When People Stop Caring

For the past couple of days, we’ve had some serious health issues to contend with here at Apt. 11D. It would be in bad taste to talk publicly about those issues, beyond some notices in the comment section for regulars, but let’s just say that those problems have been all consuming.

Iowa, the State of the Union, and the impeachment verdict have gotten only cursory attention from myself. When I haven’t been busy with doctors, I’ve been anesthesizing my brain with romance novels, gossip blogs, and dark chocolate. If someone like me — an over-educated news junkie — isn’t paying attention, that’s bad news. It means that nobody else is paying attention.
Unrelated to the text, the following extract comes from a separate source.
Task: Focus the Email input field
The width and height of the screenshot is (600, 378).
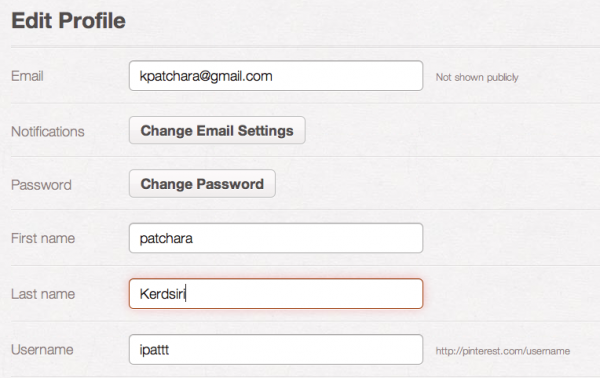Action: tap(276, 76)
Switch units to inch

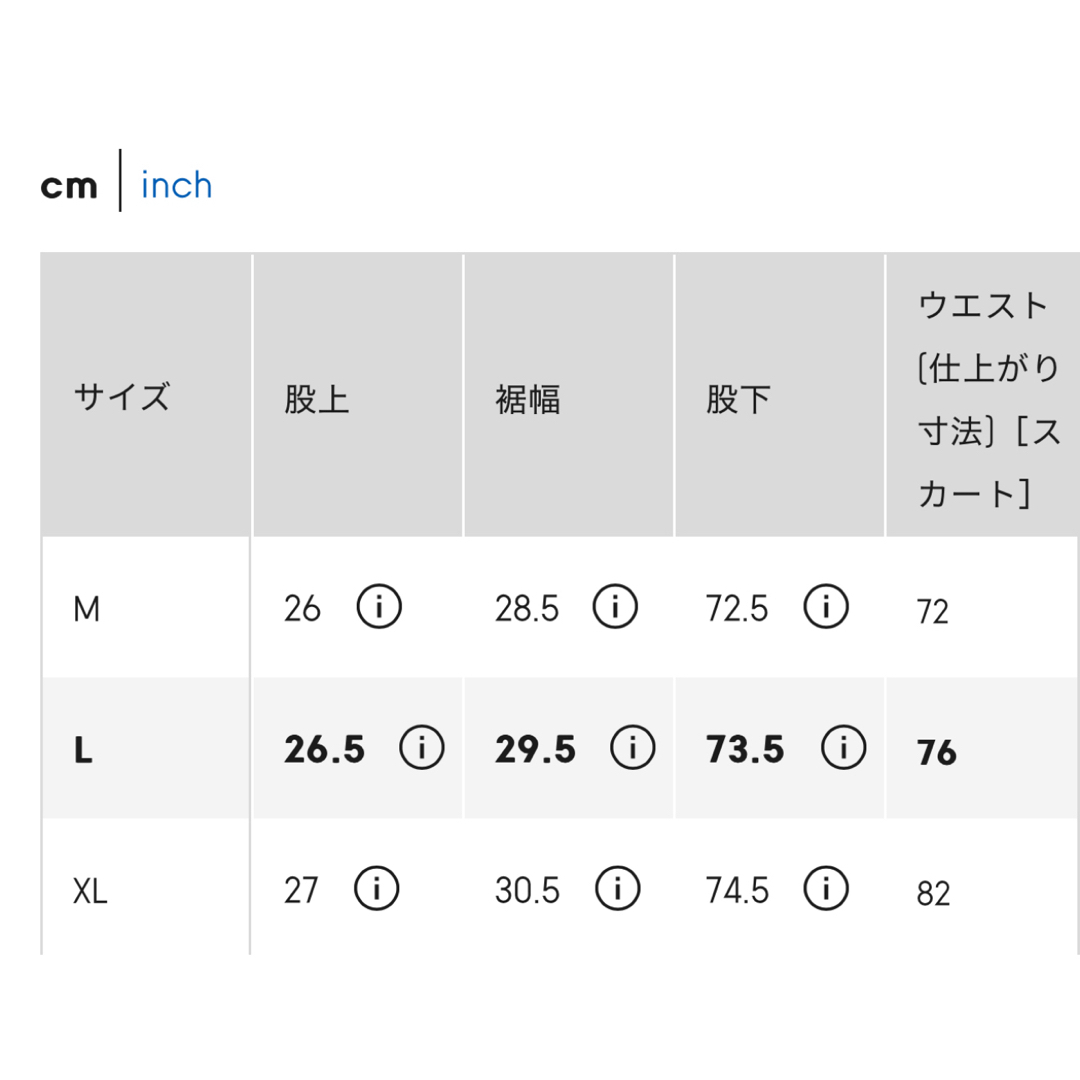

Part of the hubris of any blogger or political pundit or hyper-tweeter is that they feel that they can make a difference through their words, no matter how small and insignificant their blog may be. We all think we can change the world, and that’s why we do it. If I’m feeling powerless, that’s bad news. It means that the ordinary people don’t feel like they matter.

Only 172,000 people showed up to vote in Iowa, after a year of hard work and money by over a dozen candidates. And that was before the counting fiasco. How many people will bother to vote next time?

Compared to other political moments, like the Kavanaugh hearings, the impeachment hearings didn’t attract many viewers. Maybe because the outcome was obvious. There was no drama.

Random thought: Would John McCain have made a difference?

All this is important. We have an unhinged president who is running our country like he’s at the wheel of the white SUV with OJ Simpson along an LA highway. He’s reckless, stupid, and selfish. He doesn’t obey the unwritten laws that have kept politicians in check in our country for two centuries, never mind the written laws. I fear that our nation will never recover.

The worst tragedy is what happens when people stop paying attention. When people like me get caught up in our personal lives — no matter how serious and real — and don’t turn on the television, stop tweeting, stop writing, then that’s when democracy dies. Yes, the world keeps spinning. Yes, our problems are real. But those problems will only get worse, if our political system goes to hell and stops doing the little that it already does for our most vulnerable.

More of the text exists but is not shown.